■ **PROBLEM DETAILS**: Rewrite the passage of the Fourth of July fireworks account starting at "This year, though, Kamran" and ending at "and piggin’ out.", replacing "Crystal Light" with "iced tea".

* start EXTRACTED TEXT *

For the past two years I’ve been in New York City for the 4th of July instead of at home in Ohio watching my family burn off their fingers on sparklers like I’m supposed to, I’ve purposely avoided the fireworks and gone to dinner at Serendipity, first with then-boyfriend Todd, who hated crowds, and then with now-boyfriend Kamran, who appreciates a sugar coma as much as I do but still managed to get me back to his house in time to see the throngs of fireworks-viewers streaming off FDR Drive but not a lot of the show itself last year.
This year, though, Kamran was off visiting his family in California, so I let myself get talked into watching the ‘works with my friends Beth, Emily, Sonya, Adam, Christos, and Chad, and Emily’s friends Jeff and Carrie. Emily and Beth had bought us adult sippy cups on their way to my house, so we stopped off at my C-Town to buy Crystal Light and water to mix in with our vodka and rum like the high school girls we are. I was carrying Emily’s brother’s ridiculously adorable Yorkiepoo in a bag over my shoulder, and the checkout girls went crazy over how cute it was. I thought I was the new star of the grocery store until I came back the next day, and they were all like, “Where’s the dog?! . . . Oh, it wasn’t yours? SNUB.”
We spread out the blankets that Emily and Sonya were so kind to bring in the park between the Brooklyn
and Manhattan bridges
and set to sippin’
and piggin’ out.
Just as the show was about to start, it started to rain pretty heavily,
so everyone got out their umbrellas and totally blocked my view (but in kind of a pretty way).

* end EXTRACTED TEXT *
* start DATA LISTING *

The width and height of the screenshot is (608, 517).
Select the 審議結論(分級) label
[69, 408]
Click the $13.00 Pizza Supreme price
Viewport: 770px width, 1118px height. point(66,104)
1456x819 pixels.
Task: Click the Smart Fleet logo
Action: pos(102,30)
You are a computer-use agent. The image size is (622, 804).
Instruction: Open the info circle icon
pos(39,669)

* end DATA LISTING *
* start DATA LISTING *

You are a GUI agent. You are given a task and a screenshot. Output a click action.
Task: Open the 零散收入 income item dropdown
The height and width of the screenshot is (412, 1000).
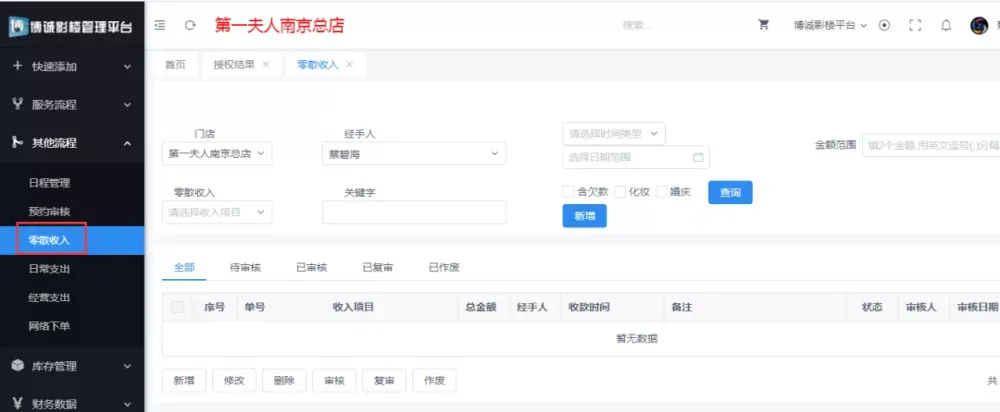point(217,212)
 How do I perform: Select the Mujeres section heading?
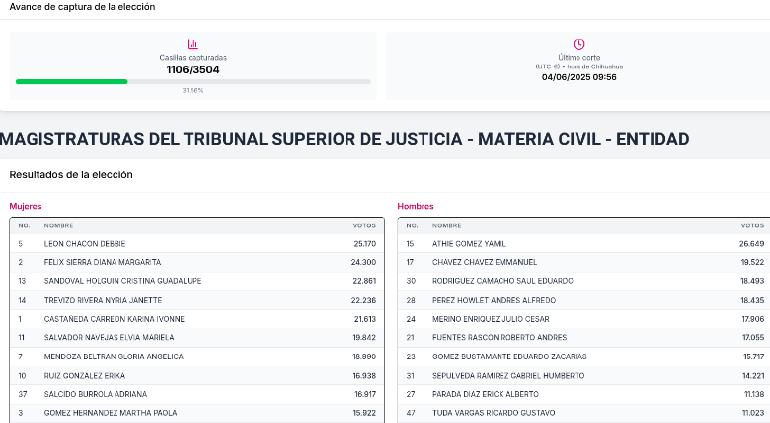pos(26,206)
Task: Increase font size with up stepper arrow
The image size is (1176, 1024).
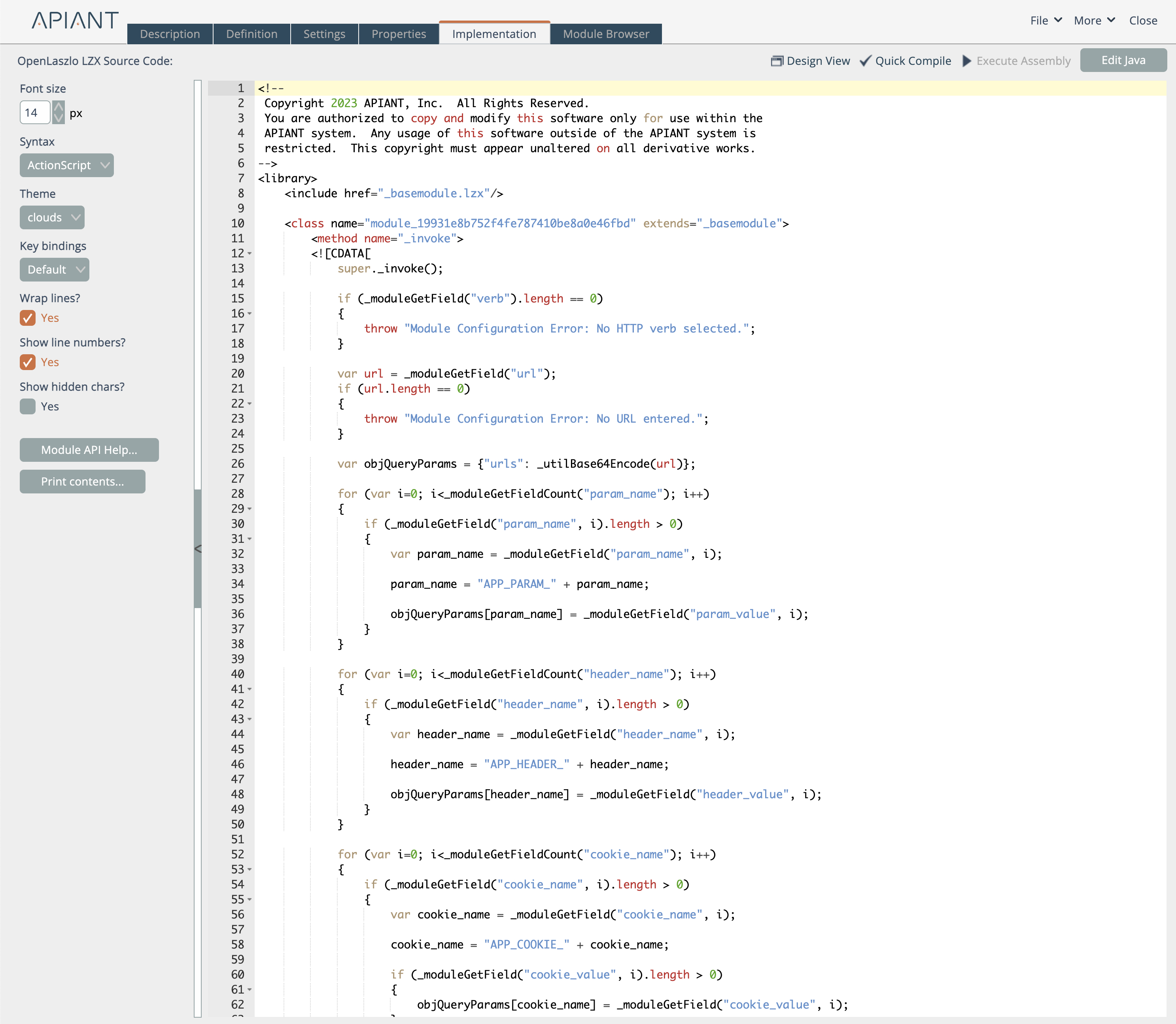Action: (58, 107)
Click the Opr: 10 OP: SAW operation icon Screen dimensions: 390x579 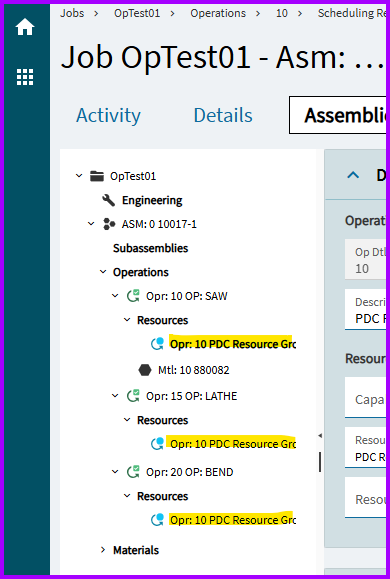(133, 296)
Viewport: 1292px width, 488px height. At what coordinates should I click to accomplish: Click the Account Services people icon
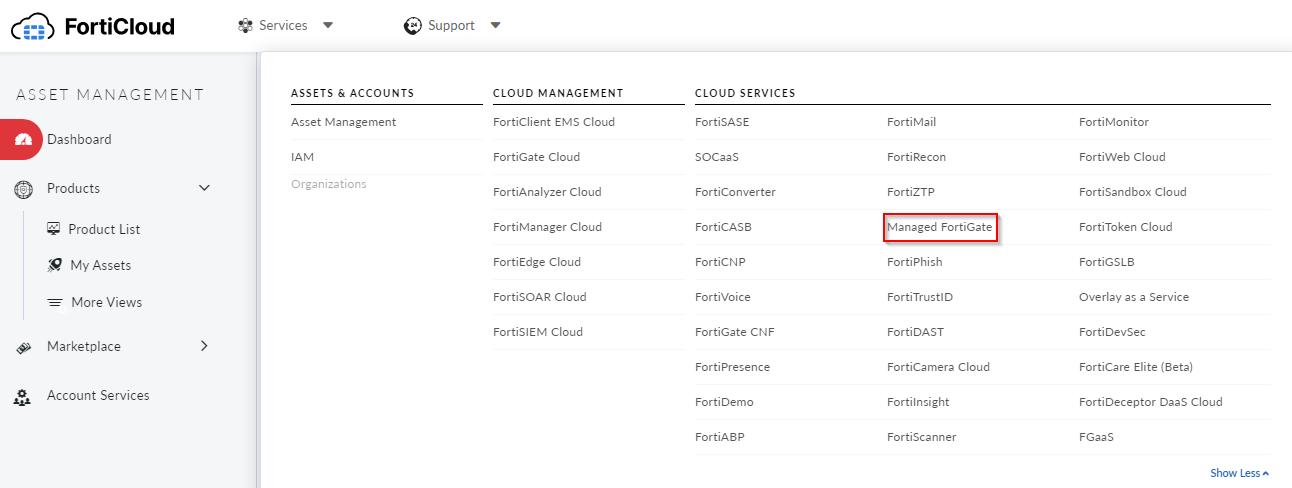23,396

* end DATA LISTING *

■ **EXERCISE RESPONSE**:
This year, though, Kamran was off visiting his family in California, so I let myself get talked into watching the ‘works with my friends Beth, Emily, Sonya, Adam, Christos, and Chad, and Emily’s friends Jeff and Carrie. Emily and Beth had bought us adult sippy cups on their way to my house, so we stopped off at my C-Town to buy iced tea and water to mix in with our vodka and rum like the high school girls we are. I was carrying Emily’s brother’s ridiculously adorable Yorkiepoo in a bag over my shoulder, and the checkout girls went crazy over how cute it was. I thought I was the new star of the grocery store until I came back the next day, and they were all like, “Where’s the dog?! . . . Oh, it wasn’t yours? SNUB.”
We spread out the blankets that Emily and Sonya were so kind to bring in the park between the Brooklyn
and Manhattan bridges
and set to sippin’
and piggin’ out.